> **Description of the task**: List each line of the data below that contains the word "section".

> **Records for this exercise**:
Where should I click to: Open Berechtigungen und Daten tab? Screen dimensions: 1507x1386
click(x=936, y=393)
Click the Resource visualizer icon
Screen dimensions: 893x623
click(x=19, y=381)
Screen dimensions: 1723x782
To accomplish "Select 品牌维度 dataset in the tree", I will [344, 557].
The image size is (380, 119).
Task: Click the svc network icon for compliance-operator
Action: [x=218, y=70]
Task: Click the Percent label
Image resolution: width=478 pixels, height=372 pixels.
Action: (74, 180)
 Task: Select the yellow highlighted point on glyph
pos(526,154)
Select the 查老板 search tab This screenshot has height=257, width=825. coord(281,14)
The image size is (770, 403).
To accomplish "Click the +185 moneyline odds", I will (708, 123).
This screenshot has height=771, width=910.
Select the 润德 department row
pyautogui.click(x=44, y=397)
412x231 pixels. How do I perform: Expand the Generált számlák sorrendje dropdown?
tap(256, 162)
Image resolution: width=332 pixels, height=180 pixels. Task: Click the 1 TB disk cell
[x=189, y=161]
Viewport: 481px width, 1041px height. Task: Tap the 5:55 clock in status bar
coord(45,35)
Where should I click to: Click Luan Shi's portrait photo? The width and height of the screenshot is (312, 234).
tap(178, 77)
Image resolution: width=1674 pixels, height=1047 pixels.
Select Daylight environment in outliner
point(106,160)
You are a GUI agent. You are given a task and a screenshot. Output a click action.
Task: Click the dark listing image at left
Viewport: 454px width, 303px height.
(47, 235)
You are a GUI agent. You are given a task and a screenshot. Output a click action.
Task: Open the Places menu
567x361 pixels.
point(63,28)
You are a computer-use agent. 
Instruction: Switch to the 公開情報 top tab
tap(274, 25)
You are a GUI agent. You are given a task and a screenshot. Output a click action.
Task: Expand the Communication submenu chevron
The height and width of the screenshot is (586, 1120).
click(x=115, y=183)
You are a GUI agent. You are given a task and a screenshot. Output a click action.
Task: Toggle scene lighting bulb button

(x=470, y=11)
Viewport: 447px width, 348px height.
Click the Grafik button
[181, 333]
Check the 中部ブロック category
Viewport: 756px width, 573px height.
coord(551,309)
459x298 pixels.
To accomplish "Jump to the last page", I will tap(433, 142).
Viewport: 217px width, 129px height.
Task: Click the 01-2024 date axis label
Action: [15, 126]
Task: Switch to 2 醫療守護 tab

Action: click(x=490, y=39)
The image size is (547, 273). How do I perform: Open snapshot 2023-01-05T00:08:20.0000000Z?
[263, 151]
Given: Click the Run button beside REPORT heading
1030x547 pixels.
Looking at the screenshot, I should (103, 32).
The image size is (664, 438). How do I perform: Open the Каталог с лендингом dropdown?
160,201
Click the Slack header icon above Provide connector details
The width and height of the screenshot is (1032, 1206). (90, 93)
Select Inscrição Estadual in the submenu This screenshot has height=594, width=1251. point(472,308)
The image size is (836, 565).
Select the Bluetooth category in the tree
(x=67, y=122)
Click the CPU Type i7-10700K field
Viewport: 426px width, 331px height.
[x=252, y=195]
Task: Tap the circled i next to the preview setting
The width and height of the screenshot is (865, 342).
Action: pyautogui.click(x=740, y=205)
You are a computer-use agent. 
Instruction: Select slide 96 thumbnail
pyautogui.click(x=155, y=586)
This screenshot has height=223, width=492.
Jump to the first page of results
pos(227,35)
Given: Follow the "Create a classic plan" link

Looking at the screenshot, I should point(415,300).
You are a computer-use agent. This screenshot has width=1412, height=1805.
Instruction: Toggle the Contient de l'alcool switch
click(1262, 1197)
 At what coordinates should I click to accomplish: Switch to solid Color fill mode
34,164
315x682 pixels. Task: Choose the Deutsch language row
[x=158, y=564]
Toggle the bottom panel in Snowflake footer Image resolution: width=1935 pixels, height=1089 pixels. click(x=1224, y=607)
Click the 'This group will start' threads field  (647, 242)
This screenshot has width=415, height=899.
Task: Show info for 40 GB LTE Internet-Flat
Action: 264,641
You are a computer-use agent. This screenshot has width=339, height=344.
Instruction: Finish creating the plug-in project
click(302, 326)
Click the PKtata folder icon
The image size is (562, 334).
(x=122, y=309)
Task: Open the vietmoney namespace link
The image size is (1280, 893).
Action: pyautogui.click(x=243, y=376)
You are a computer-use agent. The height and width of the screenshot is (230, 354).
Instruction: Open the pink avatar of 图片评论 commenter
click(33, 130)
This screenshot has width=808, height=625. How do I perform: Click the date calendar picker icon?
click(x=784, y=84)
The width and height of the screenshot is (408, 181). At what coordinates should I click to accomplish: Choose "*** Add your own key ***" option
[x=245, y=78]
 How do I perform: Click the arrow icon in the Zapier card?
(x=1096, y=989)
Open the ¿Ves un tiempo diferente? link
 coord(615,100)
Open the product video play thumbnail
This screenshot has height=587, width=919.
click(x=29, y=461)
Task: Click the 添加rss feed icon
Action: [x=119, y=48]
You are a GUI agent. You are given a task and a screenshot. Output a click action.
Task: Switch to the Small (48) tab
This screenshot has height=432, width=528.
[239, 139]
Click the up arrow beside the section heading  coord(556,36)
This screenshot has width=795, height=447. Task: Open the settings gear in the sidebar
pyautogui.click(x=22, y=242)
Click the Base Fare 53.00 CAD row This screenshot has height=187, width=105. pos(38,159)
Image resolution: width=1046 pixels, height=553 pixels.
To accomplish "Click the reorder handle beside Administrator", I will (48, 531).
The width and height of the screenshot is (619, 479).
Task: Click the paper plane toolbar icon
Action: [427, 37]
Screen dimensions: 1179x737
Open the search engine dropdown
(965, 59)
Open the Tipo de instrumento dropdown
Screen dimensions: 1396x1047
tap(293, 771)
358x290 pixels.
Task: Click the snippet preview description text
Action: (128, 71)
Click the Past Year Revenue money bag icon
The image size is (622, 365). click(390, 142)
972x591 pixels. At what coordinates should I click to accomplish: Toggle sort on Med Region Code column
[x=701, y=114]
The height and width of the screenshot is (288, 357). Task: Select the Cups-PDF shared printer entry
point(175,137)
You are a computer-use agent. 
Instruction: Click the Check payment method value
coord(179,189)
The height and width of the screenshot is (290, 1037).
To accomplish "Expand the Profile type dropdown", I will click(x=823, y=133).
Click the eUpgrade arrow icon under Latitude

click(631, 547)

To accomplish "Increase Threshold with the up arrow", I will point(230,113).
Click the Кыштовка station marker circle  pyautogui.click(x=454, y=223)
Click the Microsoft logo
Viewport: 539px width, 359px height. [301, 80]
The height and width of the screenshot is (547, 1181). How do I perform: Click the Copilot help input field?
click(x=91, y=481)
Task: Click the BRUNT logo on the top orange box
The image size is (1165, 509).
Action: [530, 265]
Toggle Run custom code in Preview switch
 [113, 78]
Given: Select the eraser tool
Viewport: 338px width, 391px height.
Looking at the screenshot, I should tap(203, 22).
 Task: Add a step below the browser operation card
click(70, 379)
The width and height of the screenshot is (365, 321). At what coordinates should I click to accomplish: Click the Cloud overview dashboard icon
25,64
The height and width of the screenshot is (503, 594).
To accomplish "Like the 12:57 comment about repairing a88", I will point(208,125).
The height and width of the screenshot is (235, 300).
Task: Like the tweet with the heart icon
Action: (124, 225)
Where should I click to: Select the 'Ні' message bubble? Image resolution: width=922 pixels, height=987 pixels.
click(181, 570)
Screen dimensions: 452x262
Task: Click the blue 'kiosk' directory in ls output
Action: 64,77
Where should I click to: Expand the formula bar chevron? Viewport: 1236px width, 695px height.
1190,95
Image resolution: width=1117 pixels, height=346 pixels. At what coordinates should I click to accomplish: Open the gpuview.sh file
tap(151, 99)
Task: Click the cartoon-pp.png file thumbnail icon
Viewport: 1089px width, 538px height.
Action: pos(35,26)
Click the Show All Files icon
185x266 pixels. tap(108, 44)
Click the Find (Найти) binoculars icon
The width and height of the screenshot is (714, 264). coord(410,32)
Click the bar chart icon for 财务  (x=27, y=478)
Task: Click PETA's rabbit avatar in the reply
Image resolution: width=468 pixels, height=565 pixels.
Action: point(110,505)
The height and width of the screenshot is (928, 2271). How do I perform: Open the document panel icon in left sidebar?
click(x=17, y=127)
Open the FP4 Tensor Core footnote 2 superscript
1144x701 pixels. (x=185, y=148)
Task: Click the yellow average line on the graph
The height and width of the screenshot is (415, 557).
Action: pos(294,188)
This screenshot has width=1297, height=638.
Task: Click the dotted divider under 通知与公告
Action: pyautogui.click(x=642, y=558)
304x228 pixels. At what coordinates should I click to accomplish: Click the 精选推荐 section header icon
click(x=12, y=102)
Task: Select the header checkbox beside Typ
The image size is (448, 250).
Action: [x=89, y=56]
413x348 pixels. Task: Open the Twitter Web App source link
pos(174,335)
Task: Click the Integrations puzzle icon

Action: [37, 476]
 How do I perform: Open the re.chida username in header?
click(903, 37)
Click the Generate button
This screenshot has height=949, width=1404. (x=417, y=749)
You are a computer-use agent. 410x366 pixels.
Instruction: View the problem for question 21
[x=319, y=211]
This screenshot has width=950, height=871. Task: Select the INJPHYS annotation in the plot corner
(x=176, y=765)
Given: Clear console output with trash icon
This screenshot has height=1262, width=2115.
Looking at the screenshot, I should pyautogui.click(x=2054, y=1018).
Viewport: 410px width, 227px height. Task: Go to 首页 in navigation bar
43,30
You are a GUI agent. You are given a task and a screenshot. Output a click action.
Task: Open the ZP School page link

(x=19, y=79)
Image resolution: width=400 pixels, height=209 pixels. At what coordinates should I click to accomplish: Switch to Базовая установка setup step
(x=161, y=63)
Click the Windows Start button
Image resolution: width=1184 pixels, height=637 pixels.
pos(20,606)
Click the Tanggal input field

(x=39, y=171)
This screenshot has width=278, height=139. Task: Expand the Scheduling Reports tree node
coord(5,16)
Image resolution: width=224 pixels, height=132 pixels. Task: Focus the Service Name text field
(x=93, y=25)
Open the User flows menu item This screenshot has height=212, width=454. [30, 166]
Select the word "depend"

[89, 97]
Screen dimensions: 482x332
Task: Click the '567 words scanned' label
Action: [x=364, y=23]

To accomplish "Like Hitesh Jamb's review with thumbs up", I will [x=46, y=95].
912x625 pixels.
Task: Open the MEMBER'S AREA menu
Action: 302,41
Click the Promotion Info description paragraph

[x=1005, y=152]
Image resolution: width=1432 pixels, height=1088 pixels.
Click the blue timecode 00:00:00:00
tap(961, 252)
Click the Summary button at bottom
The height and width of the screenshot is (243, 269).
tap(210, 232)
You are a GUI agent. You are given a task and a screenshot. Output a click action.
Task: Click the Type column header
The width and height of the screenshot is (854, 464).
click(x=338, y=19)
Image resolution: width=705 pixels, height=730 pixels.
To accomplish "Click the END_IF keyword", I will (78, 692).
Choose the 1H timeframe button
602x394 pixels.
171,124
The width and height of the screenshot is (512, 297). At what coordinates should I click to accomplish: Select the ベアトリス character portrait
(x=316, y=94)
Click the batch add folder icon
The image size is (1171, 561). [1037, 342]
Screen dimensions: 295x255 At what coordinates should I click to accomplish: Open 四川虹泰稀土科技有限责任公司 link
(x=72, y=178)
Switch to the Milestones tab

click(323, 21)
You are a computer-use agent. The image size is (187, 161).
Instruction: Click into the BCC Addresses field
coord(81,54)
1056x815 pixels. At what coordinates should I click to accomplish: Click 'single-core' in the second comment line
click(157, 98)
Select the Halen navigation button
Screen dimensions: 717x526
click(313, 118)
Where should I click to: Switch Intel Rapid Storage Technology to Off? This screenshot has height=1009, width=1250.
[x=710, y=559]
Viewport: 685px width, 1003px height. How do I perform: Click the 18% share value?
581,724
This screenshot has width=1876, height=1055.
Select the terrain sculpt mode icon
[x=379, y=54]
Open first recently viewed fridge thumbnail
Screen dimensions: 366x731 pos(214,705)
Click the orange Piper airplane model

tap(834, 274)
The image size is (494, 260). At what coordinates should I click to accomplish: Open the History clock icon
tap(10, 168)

> **Written response**:
Click the up arrow beside the section heading  coord(556,36)
304x228 pixels. At what coordinates should I click to accomplish: Click the 精选推荐 section header icon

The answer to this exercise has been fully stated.